3. Key Contributions

• Validation in Admixed Populations: Provides robust evidence that ES is effective in a Chilean cohort with high Native American ancestry (average 61.5%), challenging the notion that admixed populations have inherently lower diagnostic yields due to reference database biases.
• Predictive Modeling for Resource-Limited Settings: Identifies specific clinical features that significantly increase the probability of a positive ES result, offering a framework for evidence-based patient prioritization in settings where ES is not universally accessible.
• Novel Variant Discovery: Confirmed that a significant portion of pathogenic variants found in this cohort (61.3%) were not previously reported in ClinVar, highlighting the value of including understudied populations in genomic research.

4. Key Results

• Diagnostic Yield:
  • Phase 2: 30/67 patients (44.8%) received an informative result.
  • Combined (Phase 1 + 2): The overall diagnostic yield was 32.3%.
  • Variant Novelty: 61% of the pathogenic/likely pathogenic variants identified had not been previously reported in databases like ClinVar.
• Clinical Predictors of Success:
  • High Yield: The presence of NDD and/or MCA significantly increased the odds of a diagnosis. Patients with both NDD and MCA had the highest yield (59%) and the strongest association (Odds Ratio [OR] = 3.42, p=0.0002).
  • Low Yield: Patients presenting with IEI alone (or in combination) had a significantly lower likelihood of diagnosis (OR = 0.39, p=0.015).
  • Prior Testing: Having undergone a previous NGS-based gene panel was associated with a decreased likelihood of an informative ES result (OR = 0.37, p=0.003), suggesting that panels may exhaust high-yield genes or that these cases are more complex.
  • Non-Significant Factors: Sex, age, number of affected systems, and family structure (solo vs. duo vs. trio) did not significantly predict diagnostic yield in this cohort.
• Ancestry:
  • There was no statistically significant difference in Native American ancestry proportions between patients with informative vs. non-informative results (p=0.974).
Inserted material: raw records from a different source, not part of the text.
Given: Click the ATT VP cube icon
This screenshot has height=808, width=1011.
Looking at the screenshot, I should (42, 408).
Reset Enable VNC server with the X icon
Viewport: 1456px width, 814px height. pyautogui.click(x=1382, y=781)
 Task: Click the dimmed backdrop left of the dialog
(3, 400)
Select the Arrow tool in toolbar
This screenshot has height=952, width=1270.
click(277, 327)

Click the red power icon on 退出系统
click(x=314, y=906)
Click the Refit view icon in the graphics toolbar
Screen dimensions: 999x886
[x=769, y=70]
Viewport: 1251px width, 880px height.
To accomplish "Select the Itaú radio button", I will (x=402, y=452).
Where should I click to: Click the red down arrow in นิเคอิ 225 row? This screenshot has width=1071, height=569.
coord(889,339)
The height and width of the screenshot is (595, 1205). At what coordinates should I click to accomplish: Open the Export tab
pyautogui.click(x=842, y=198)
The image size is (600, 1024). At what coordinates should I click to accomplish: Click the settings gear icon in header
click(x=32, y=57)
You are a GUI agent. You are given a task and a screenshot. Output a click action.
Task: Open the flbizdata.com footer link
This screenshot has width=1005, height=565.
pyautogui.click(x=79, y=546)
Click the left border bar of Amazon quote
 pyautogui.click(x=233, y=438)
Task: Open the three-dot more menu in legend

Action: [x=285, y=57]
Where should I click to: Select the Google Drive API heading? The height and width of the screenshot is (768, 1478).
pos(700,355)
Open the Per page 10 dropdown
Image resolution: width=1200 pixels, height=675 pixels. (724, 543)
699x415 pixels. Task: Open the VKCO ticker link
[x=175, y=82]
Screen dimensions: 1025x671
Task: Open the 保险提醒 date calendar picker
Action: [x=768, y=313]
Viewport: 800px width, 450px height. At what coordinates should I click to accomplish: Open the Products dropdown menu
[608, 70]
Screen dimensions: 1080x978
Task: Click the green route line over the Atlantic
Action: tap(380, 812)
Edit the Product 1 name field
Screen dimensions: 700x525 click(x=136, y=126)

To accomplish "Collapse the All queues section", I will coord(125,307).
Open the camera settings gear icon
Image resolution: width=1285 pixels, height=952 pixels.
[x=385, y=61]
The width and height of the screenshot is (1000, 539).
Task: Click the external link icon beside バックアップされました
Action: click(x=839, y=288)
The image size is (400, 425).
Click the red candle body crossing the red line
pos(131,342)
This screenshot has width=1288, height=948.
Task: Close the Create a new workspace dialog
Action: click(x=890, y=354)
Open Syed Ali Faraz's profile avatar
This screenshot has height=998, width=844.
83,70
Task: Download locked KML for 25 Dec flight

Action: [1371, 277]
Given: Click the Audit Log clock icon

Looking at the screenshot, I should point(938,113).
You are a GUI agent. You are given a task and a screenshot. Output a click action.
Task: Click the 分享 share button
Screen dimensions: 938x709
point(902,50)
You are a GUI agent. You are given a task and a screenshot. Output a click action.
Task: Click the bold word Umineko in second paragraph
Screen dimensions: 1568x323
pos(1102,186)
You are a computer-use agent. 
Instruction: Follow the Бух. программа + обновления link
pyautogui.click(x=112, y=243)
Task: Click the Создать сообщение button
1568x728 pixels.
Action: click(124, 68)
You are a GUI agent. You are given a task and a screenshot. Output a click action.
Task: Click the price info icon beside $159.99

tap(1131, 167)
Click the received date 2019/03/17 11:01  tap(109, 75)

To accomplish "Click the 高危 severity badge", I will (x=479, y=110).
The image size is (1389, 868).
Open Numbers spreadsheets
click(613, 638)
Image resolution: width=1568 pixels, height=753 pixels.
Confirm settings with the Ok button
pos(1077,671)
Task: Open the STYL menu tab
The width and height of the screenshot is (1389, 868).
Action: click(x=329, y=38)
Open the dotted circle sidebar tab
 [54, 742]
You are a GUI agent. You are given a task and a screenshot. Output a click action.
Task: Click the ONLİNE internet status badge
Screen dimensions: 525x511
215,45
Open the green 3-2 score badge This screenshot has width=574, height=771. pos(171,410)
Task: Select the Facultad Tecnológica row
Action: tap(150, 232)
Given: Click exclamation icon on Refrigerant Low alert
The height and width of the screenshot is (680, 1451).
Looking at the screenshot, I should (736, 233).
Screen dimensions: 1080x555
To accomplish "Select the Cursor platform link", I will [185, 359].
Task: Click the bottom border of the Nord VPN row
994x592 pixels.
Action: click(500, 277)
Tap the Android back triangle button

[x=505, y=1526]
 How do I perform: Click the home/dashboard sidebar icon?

Ancestry was not a limiting factor for diagnostic yield.
• Dual Diagnoses: Two cases (6.7% of informative cases) had dual diagnoses (e.g., CDC42BPB and TLK2; SCN1A and SOX5).

5. Significance and Implications

• Clinical Policy: The study provides critical local evidence to support the inclusion of ES in Chile's healthcare system. It suggests that prioritizing patients with MCA and NDD maximizes cost-effectiveness in resource-constrained environments.
• Health Equity: The findings demonstrate that "undiagnosed" status in LMICs is often a result of structural barriers (lack of access) rather than technical limitations of the technology itself. Admixed ancestry does not preclude successful diagnosis.
• Future Directions:
  • The study highlights the need for cost-utility analyses to justify ES reimbursement.
  • It underscores the importance of systematic reanalysis of ES data, as knowledge gaps are rapidly closing.
  • For non-informative cases (especially IEI), future work should explore long-read sequencing, transcriptomics, and non-coding region analysis to identify missed structural variants or regulatory defects.

In conclusion, this study validates ES as a powerful diagnostic tool for Chilean patients with rare diseases, identifies MCA/NDD as the strongest clinical predictors of success, and refutes the hypothesis that genetic ancestry limits diagnostic yield in admixed populations.